- March 01, 2021
BY JOHN M. OLDHAM, M.D., & LOIS B. MORRIS
“Attention is a limited resource, so pay attention to where you pay attention,” said the writer Howard Rheingold.
This maxim is a favorite of a theoretical physicist named Michael Goldhaber. He is “the internet prophet you’ve never heard of,” according to New York Times Opinion writer Charlie Warzel.
The attention economy
For decades, Goldhaber has been troubled by the explosion of a global internet-driven “attention economy.”
Here’s how Warzel described Goldhaber’s thinking:
“Every single action we take — calling our grandparents, cleaning up the kitchen or, today, scrolling through our phones — is a transaction. We are taking what precious little attention we have and diverting it toward something. This is a zero-sum proposition. When you pay attention to one thing, you ignore something else.”
Attention is power
Whoever or whatever claims our limited attention gains power. And the internet is the name of the attention game. True, the worldwide web can capture our attention to reveal amazing things. We witness, for example the power of technology and of nature itself as we watch photos from Mars—in real time!
More frequently, however, the internet becomes an incubator for “information hijacking.” Now we find ourselves—if we pay attention to where we pay attention–diverted onto the misinformation highway.
But then again, how much of our brainpower is dedicated to what we pay attention to?
Not so much, said psychologist Lisa Feldman Barrett in a New York Times piece. “Your brain’s most important job isn’t thinking: it’s running the systems of your body to keep you alive and well,” she emphasizes.
Barrett likes to think of the brain’s work as body budgeting. “Each action that spends resources, such as standing up, running, and learning, is like a withdrawal from your account. Actions that replenish your resources, such as eating and sleeping, are like deposits.”

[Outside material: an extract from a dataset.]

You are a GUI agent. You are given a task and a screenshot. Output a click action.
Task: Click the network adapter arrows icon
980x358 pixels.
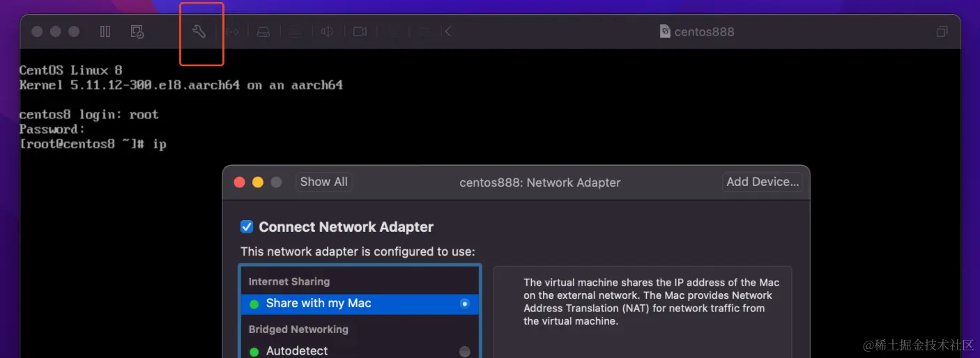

Barrett does not distinguish between physical and mental resources when she’s thinking in body-budgeting terms. Staying up all night glued to the internet can seem like a welcome distraction from dwelling on Covid-related losses. But sleep deprivation withdraws resources: It makes the mental distress worse.
In our attention economy, it might help to pay direct attention to painful realities and find someone you trust to share them with.
The world at warp speed
Or meditate, if only for a precious few moments.
We have all seen the “30 Seconds of Calm” portrayal of gentle rain, between other, more raucous ads on TV, later becoming “15 Seconds of Calm.” Fifteen seconds!! Yet it is welcome and soothing. Then on to the next breathless segment about an amazing new cleaning product, or about a new drug that will make your skin shine, if it doesn’t kill you. And then on to “Breaking News” that never stops.
So maybe it’s time to pay attention to how much we’re paying attention to this hype overload. Surely it is time to set a limit. Take a walk, go to the zoo, turn on some favorite music and just listen.
What’s your style in the attention economy?
In the language of NPSP25, how do our different personality styles fit with the escalating pace of life?
There’s no formula to help answer this question. Most of us, with a wide range of personality patterns, can be influenced by the loudest voices clamoring for attention. And most of us like to be the center of attention, at least some of the time. But some personality styles truly hunger for attention. Some seek it from important people or from admiring crowds (Self-Confident, Dramatic). Some just want it from special loved ones (Devoted, Sensitive). Others seek non-stop excitement (Adventurous, Mercurial). Others prefer peace and quiet (Solitary, Serious).
Think about it
The point is that, no matter our personality style, we all have our body budgets to manage. Attention must be dispensed or received.